The reader’s threaten’d (not in vain) with “sleep.”
Then, at the last and only couplet fraught
With some unmeaning thing they call a thought,
A needless Alexandrine ends the song,
That, like a wounded snake, drags its slow length along.
Resources PDF:
Podcast Script:
from Alexander Pope’s Essay on Criticism
The present podcast is something of a deviation for Influential Lyrics. Rather than focusing on a single, short, self-contained lyric poem, I’ll be focusing today on an excerpt from a longer work called Essay on Criticism, written and published in the early 18th century by Alexander Pope. By way of introduction, let me explain why I’ve included this episode.
The previous poems featured on Influential Lyrics follow a largely chronological path with a tiny selection of poems from the 16th and 17th centuries. The next series of poems will pick up in the late 18th century with the British Romantics and their precursors. So what happened to the early 18th century? Well, this was the so-called Neo-Classical period (or sometimes the Augustan period) in English literary history, a period when mainstream poetry tended more toward longer, often satirical works, verse essays, and translations of the classics—especially the epics of Homer and Virgil. One aspect of this historical moment was an increasingly prominent view that the English language itself had been perfected to such a degree that it too was capable of such epic achievement in literature. The classical languages, though, relied on a completely different metrical structure than is fitting for English. (Homer’s epics, for example, are in a meter called dactylic hexameter which is hopelessly tedious in the more accentual English language.). But what had developed over the previous two+ centuries of English was the iambic pentameter line—ten syllables divided into five iambic feet like this: ta Dum ta Dum ta Dum ta Dum ta Dum. Here’s a line from Pope by way of example: talking of good literature, Pope says that such literature expresses [quote] “What oft was thought but ne’er so well expressed.”

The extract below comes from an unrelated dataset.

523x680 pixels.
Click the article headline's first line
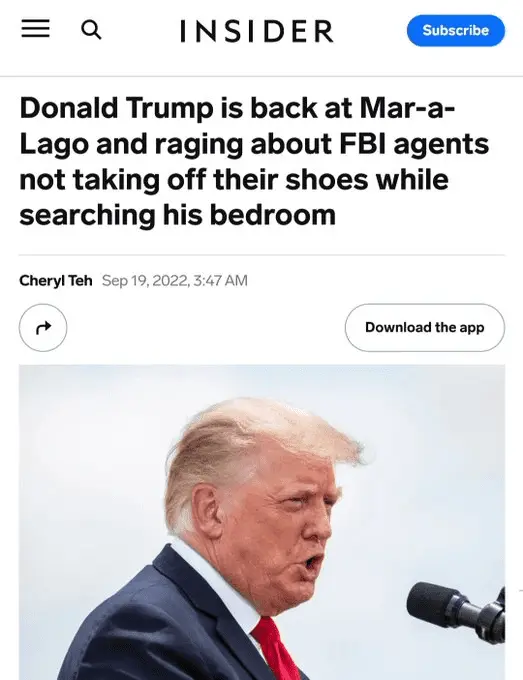point(237,108)
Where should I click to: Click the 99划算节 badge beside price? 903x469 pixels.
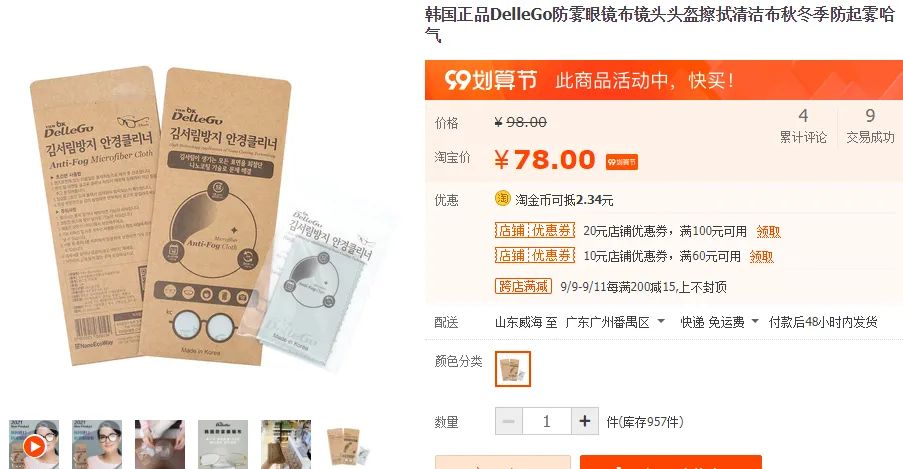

Ta Dum ta Dum ta Dum ta Dum ta Dum
What oft was thought but ne’er so well expressed
To really understand the aesthetics of poetry from this period (and of subsequent periods as well!) one has to internalize this metrical structure. It’s a bit like the way a musician (or even just somebody who sings sings along with the radio) needs to internalize the time signature – like 4/4 time or 3/4 time. It’s an ongoing pulse that lends structure and phrasing to the melody. Similarly, this iambic pentameter meter works to shape the musical phrasing of the lines of poetry.
Okay, so now we’ve got the standard iambic pentameter line…so what do we do next? Well, the neo-classical method is to put two of these lines together into a couplet, making sure (1) that the two lines have a decisive rhyme, and (2) that the lines are “end-stopped.” Here’s the full example from Pope’s poem:
True Wit is Nature to advantage dress’d,
What oft was thought, but ne’er so well express’d.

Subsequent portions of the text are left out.